Em um despacho inédito datado de 5 de janeiro de 2026, o Tribunal de Contas da União (TCU) requisitou uma inspeção com ‘máxima urgência’ no Banco Central do Brasil. A inspeção visa examinar documentos relacionados ao Banco Master, que foi liquidado extrajudicialmente em novembro de 2025, e deve ser conduzida em um ambiente seguro, respeitando o sigilo legal, abrangendo o fluxo de supervisão de 2019 a 2025.
O ministro Jhonatan de Jesus, responsável pelo despacho, destacou a necessidade de acessar toda a documentação pertinente ao caso, incluindo registros de reuniões e tratativas envolvendo o Fundo Garantidor de Crédito. O objetivo é avaliar a motivação e a coerência das ações tomadas pelo Banco Central, além de explorar alternativas que poderiam ter sido consideradas antes da liquidação do banco.
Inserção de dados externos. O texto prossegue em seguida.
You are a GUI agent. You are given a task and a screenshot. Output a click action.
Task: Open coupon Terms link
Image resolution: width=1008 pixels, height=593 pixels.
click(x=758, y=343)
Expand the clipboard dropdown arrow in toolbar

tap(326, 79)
Essa inspeção pode ter implicações significativas para a governança interna do Banco Central, uma vez que o TCU busca entender melhor as decisões tomadas e a cronologia dos eventos. Os resultados dessa averiguação poderão influenciar futuras ações do órgão regulador e a relação com o mercado financeiro, especialmente em casos de liquidações de instituições financeiras.